By David Tuller, DrPH
A coroner in west England has called out the shortage of services for those with severe ME after conducting an inquest into the case of a woman with the illness who committed suicide last summer. The coroner for the Avon area, Debbie Rookes, prepared what is called a Regulation 28 Report to Prevent Future Deaths (RPD). The report, which is dated July 7th, was sent to the Secretary of State for Health and Social Care, who is required to respond, although not necessarily to do anything more.
“In my opinion action should be taken to prevent future deaths and I believe you, the Secretary of State for Health and Social Care has the power to take such action,” noted the RPD. “Your response must contain details of action taken or proposed to be taken, setting out the timetable for action. Otherwise you must explain why no action is proposed.”
This RPD follows one issued last October in the case of Maeve Boothby O’Neill, who died in Exeter in 2021 at the age of 27 after three hospitalizations failed to halt her decline. In her inquest findings, the coroner in that case found the cause of death to be complications of severe ME. While she took the medical system to task for what appeared to be serious lapses in care at critical periods, she did not assign blame because of the high burden of proof required.
Boothby O’Neill’s father, Sean O’Neill, is a prominent reporter at The Times. He wrote extensively about the case from a personal perspective, and the news organization covered the inquest, which began a year ago this week. The Times recently won a major press award for its efforts to promote ME awareness and reform. (I wrote about Maeve’s life and death here; about the inquest last summer here, here, and here; and about the coroner’s RPD here and here.)
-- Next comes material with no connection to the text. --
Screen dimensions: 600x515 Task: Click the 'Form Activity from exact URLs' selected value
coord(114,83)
In the recent case, Rookes found that Sarah Jayne Lewis took an overdose because of her despair over her situation, taking note of the timing of her decision. She was 49 and had been diagnosed with the illness a decade earlier. Per the RPD:
“On 8 August 2024, it was Severe ME Awareness Day. Ms Lewis was found deceased at home on 9 August 2024 but as she had not been seen for 2 days, it is likely she died the day before, on a day which was significant for her. Her death was caused by her taking an overdose of [REDACTED] with the intention of ending her own life. By ending her own life, she also ended the profound physical and mental suffering that she had endured…I heard that due to the severe nature of her illness, nothing could really be done to help her. She was therefore left knowing that there is no real treatment for ME, and there is no cure.”
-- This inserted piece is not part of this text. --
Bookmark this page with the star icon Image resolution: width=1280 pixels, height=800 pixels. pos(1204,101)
The coroner outlined five “matters of concern,” as follows:
“(1) Despite ME having received some more recent attention, the provision of ME services around the country remains inconsistent. I understand that there are still areas where there is no provision. The evidence revealed that a very important first stage for ME sufferers is that they receive a diagnosis and validation for their severe symptoms. Without provision of a service, there remains a risk that this will not occur. I was told that there is still a belief by some that ME is not real and this has a profoundly negative effect on sufferers and their ability to seek support.
“(2) Historically, there has been little research into ME. As a result of this, nobody knows what causes it, and there is therefore no cure. Whilst I note there has been a small investment recently in research, I was told that this is not enough, and that a perception remains about ME not being real. The resultant effect is that some ME sufferers have no hope that their symptoms will ever improve.
“(3) Other professionals do not understand ME, what it is or the symptoms it causes. This can be a barrier to those with ME receiving support, or accessing care/treatment they need. A hospital passport is now being utilised at North Bristol, which assists sufferers. However, it is not clear that this is being used in all areas, and there remains a lack of understanding about ME. Education and training about this has not been prioritised.
“(4) NICE issued update guidance relatively recently but it is not clear whether this has been fully considered or implemented by commissioning bodies around the country.”
A report like this does not in itself lead to much. It has no teeth to make anyone do anything. It doesn’t help those who are already gone. But perhaps, in a small way, each such document increases awareness and nudges the process forward. Let’s hope so.